## WHAT IS EXPECTED
The copy you produce must repeat each record exactly and contain no pictures.

RECORDS FOR PROCESSING Start Marker

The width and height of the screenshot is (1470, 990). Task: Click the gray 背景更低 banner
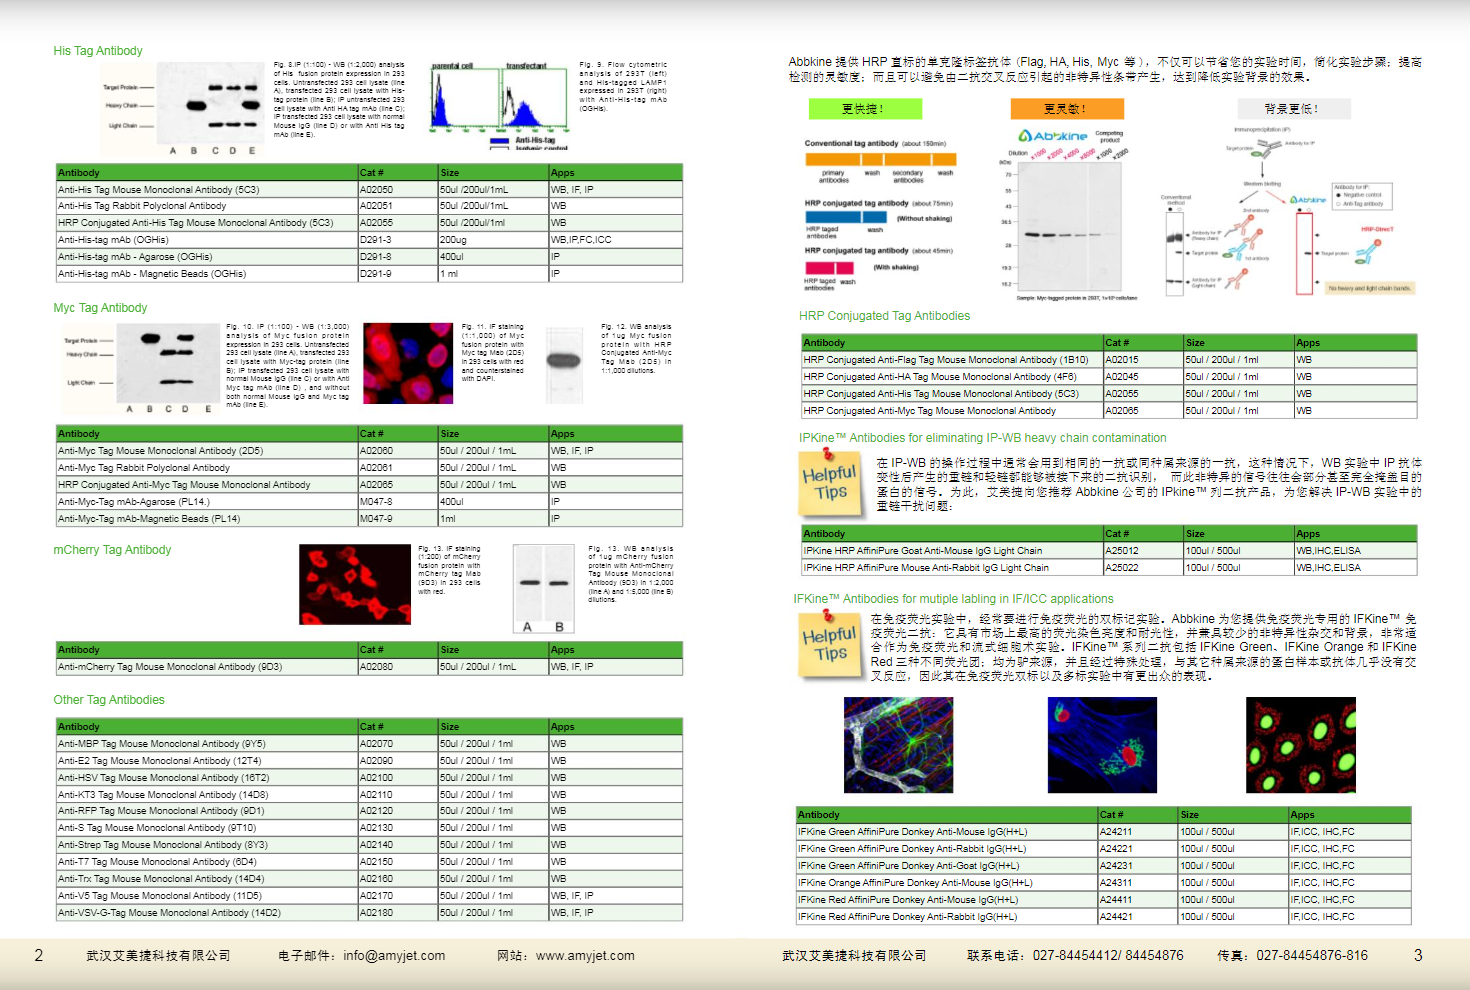(1293, 108)
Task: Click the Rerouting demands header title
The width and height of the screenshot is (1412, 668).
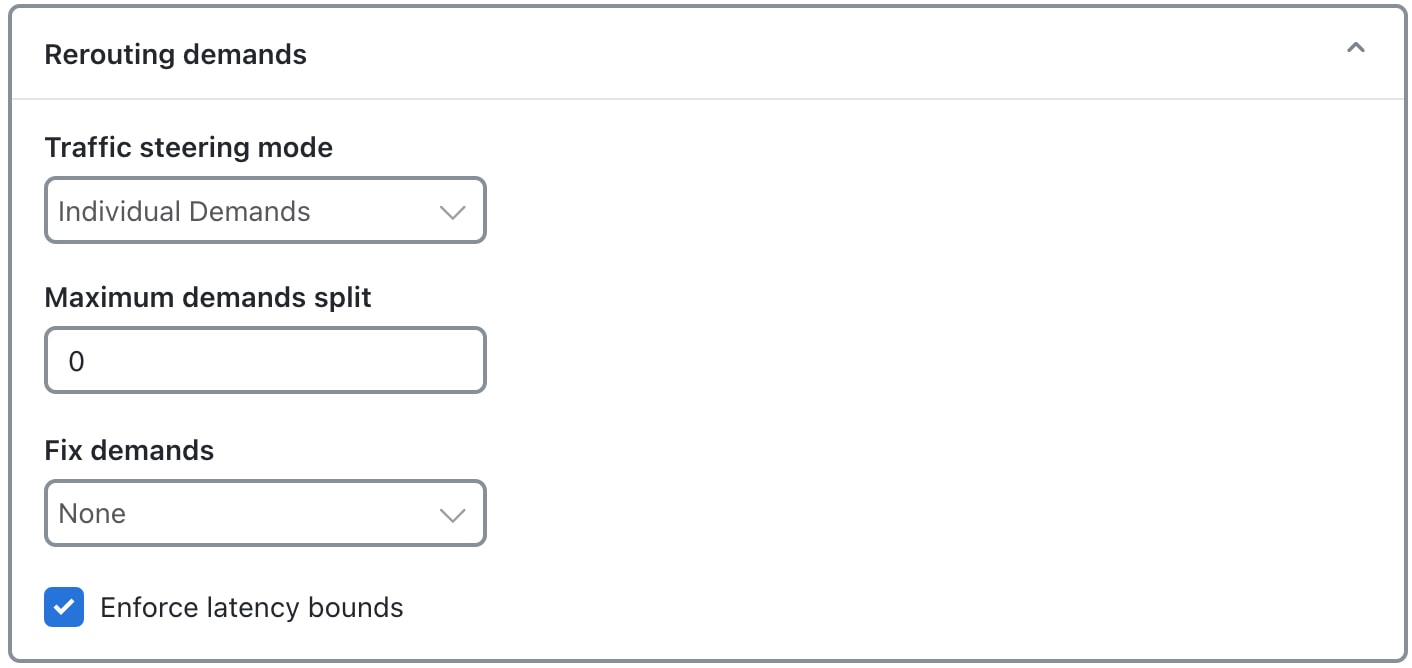Action: click(x=176, y=54)
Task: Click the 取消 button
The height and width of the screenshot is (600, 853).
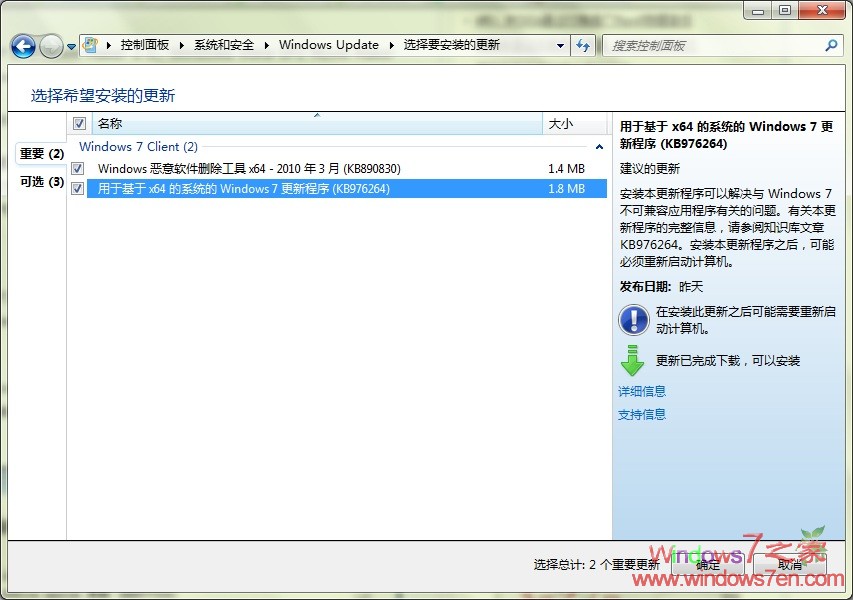Action: (790, 564)
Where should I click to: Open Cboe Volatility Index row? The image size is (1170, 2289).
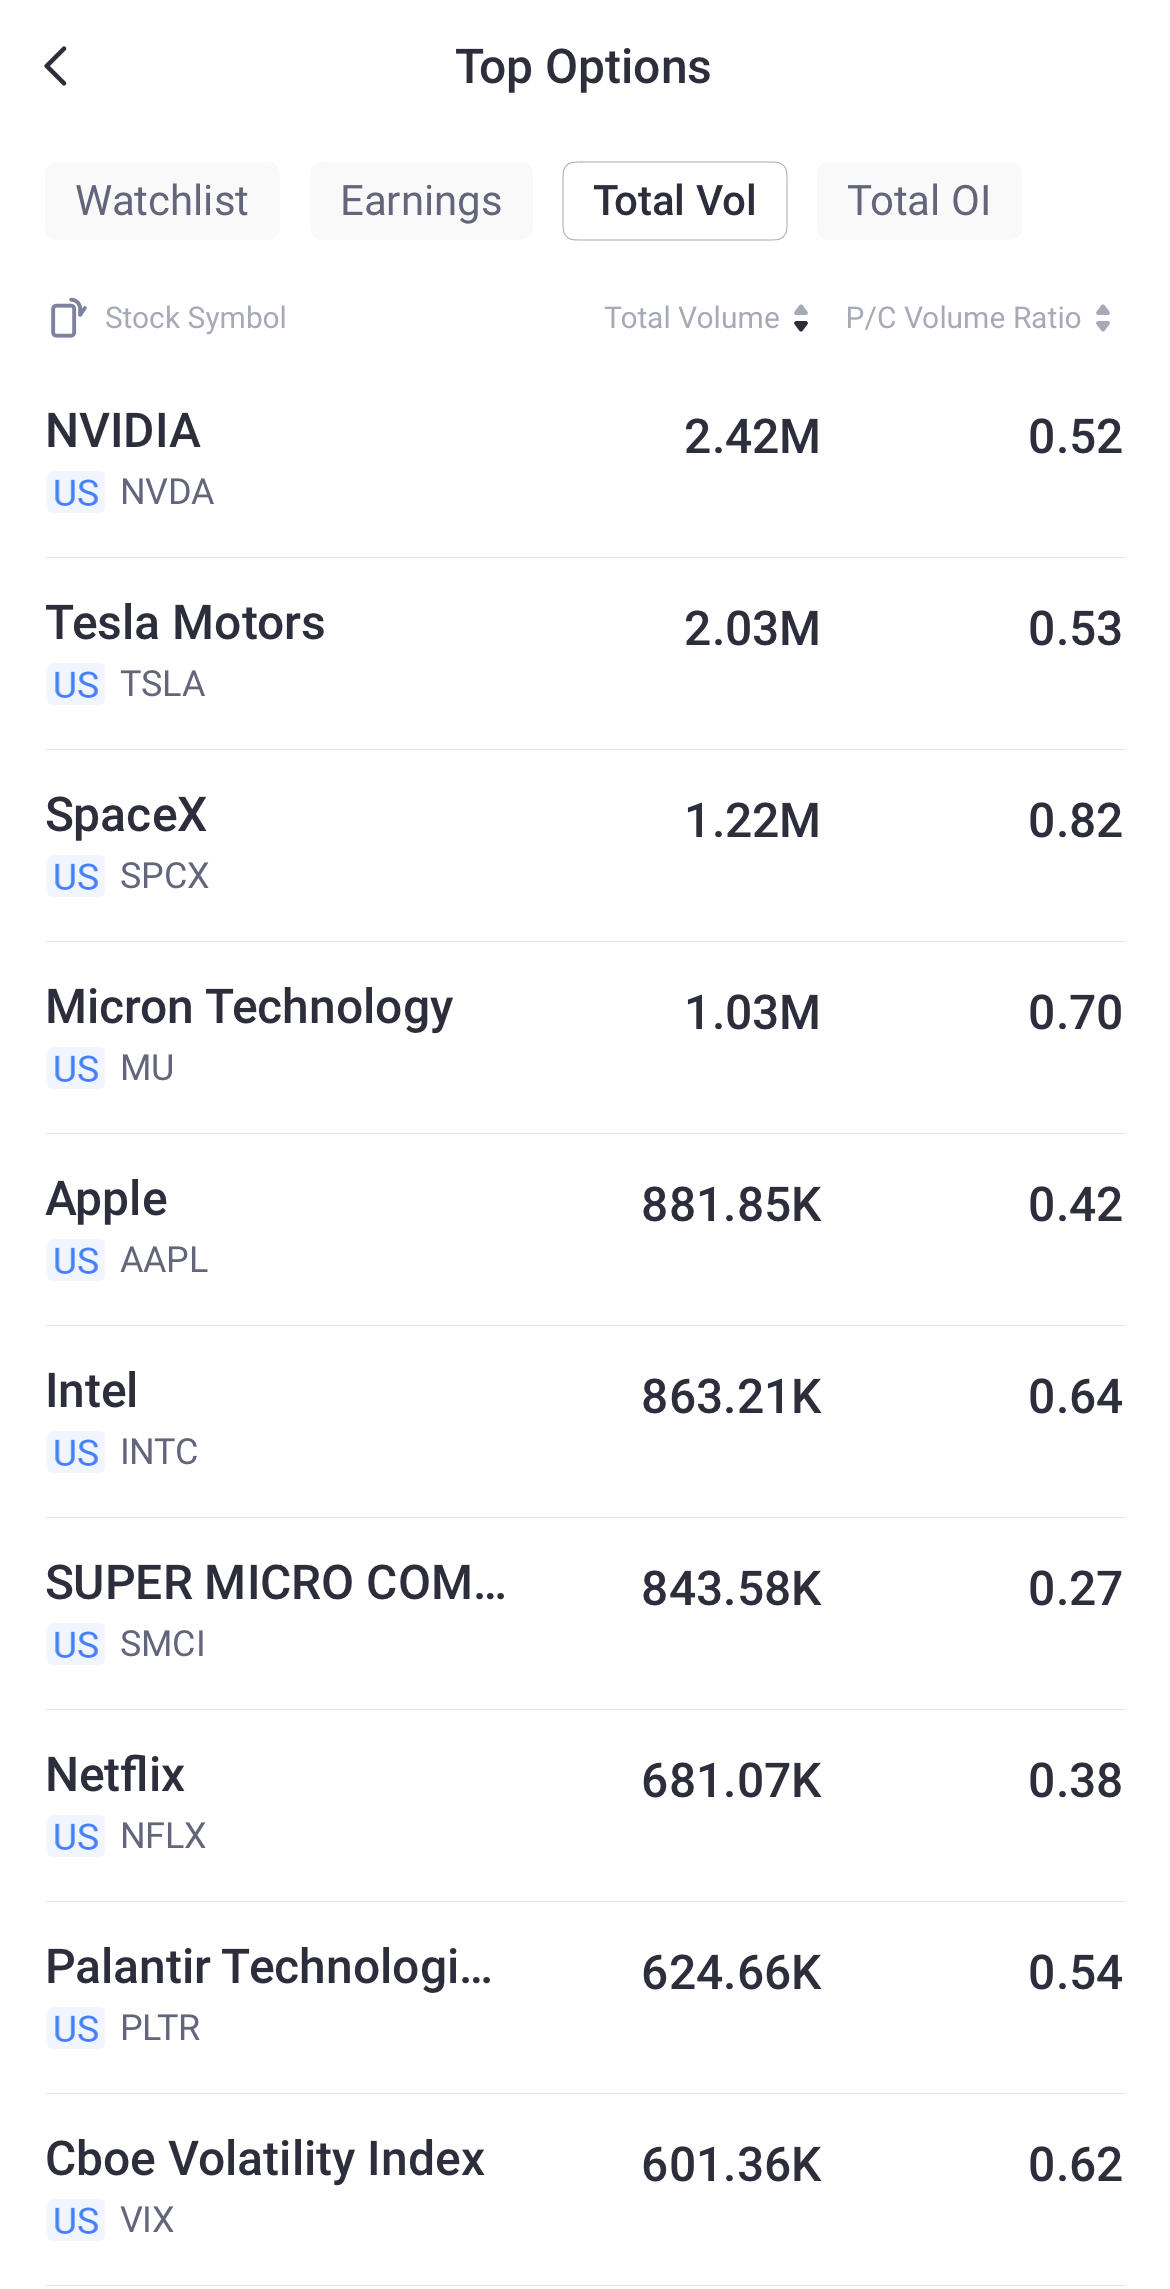pyautogui.click(x=585, y=2190)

RECORDS FOR PROCESSING End Marker

## RESPONSE AREA
The width and height of the screenshot is (1470, 990). Task: Click the gray 背景更低 banner
(1293, 108)
Task: Click the Rerouting demands header title
The width and height of the screenshot is (1412, 668).
Action: click(x=176, y=54)
Task: Click the 取消 button
The height and width of the screenshot is (600, 853).
Action: (790, 564)
Where should I click to: Open Cboe Volatility Index row? The image size is (1170, 2289).
pyautogui.click(x=585, y=2190)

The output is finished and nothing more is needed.